Good cells, with a little care no problem in multi cell lights IMO. The ones I have are my best matched cells. I'd sooner use these than *fire or some other rubbish, protected or not.
I use unprotected cells with my custom built 3 mode 2x18650 light with Kaidomains driver. They discharge parallel and I haven’t got any problems so far. To be safer, you can exchange the for and aft cells after a while. The cell closer to the head heats more and this my unbalance things.
Yes over discharge is the main issue, but even if you do take them too far you should only end up with scrap cells if you test when removing them. The main issue I believe is once recharging a cell that has been taken too low. Lots of chargers will not allow charging of an over discharged cell tho.

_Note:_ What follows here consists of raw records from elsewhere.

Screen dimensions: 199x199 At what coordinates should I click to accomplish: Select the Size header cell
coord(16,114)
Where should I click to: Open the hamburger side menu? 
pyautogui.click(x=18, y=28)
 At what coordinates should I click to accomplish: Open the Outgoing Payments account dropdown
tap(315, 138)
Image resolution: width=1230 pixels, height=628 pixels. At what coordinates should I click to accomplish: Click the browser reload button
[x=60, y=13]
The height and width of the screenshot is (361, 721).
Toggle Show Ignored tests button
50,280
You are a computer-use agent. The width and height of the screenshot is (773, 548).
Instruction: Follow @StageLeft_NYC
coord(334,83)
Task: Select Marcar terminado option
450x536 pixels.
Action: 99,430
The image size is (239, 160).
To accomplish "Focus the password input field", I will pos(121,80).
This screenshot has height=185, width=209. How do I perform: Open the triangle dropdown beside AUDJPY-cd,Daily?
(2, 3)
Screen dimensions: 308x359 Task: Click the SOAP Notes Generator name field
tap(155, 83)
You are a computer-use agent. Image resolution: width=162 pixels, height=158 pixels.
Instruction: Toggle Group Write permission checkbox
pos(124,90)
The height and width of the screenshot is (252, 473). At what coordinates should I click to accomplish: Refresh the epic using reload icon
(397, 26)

If they discharge in parallel, that’s same as single-cell cause reverse-charging is impossible in parallel usage. But in series usage nothing prevents cells from getting reverse-charged after getting emptied.

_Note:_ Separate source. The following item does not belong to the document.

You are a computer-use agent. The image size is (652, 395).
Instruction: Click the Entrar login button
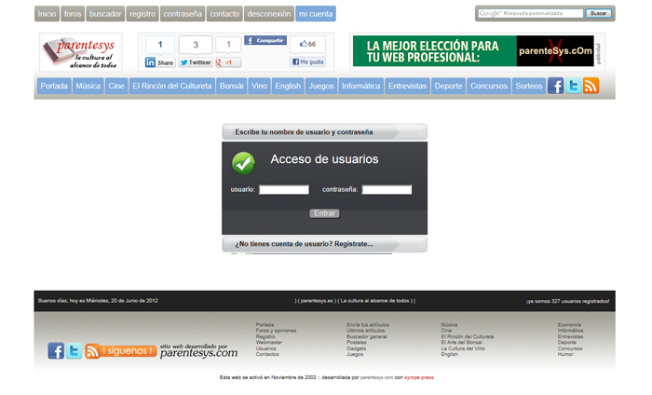pos(324,213)

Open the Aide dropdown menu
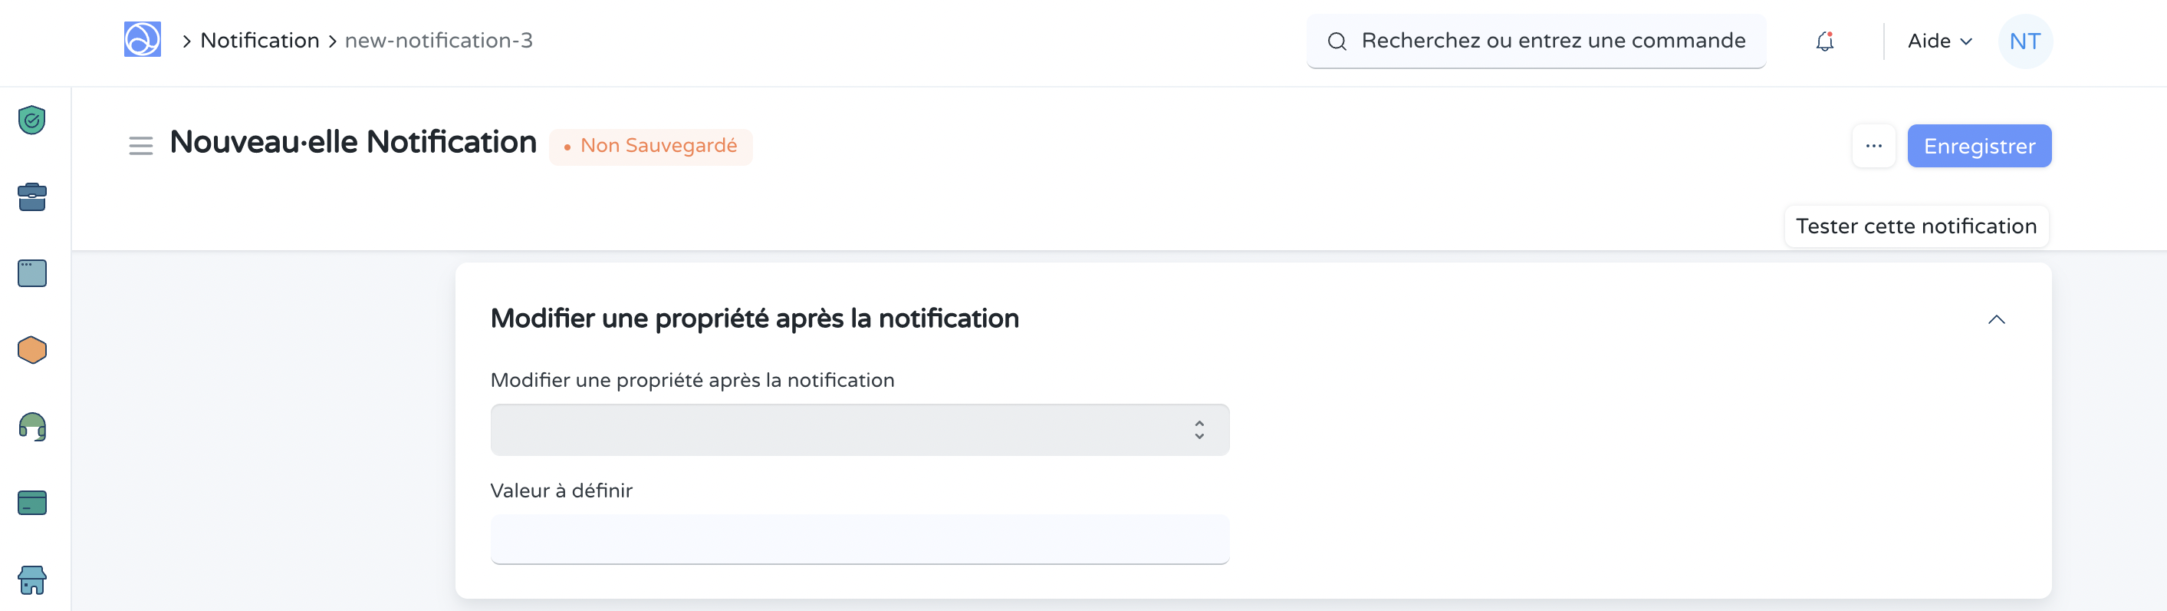tap(1939, 41)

Does anybody know what the working voltage of the BC40 is? I have tried searching but all I can find is a review saying it is somewhere between 5 and 12v.
I know the drop-ins in my solarforce's work on 3 fresh eneloops but not 2, which means they wont run at 2.8v so that should be fine for an unprotected Sanyo.
Well, BC40 has a low voltage protection at 5 or 5.5v anyway. So even if a cell is discharged further than the other the circuit will never let the voltage go beyond the boundries of reverse charging.
Lets say the both cells start at 4.1v. Both should have the same start voltage, this is what the consensus says. But let's say the weaker cell has 10% less capacity. At the end of its capacity the other cell should have spent its 90% already. So it should be around 3.0v already. The other cell can still touch down to 2v for a few seconds but would recover fast as the light turns off. It's voltage is never meant to drop below 2.5v If both cells are well balanced from the start.
I'm Lang and the C,J&L are the kids first initials. I always want to make a cool user name but that one has been with me since Al Gore invented the internet.
OK, good stuff. I have just found a data sheet on the cells saying you must not go below 2.3v. So I don't imagine we will get that low. I think the BC40 only works on high with 6V. It would be go if Jetbeam would tell us.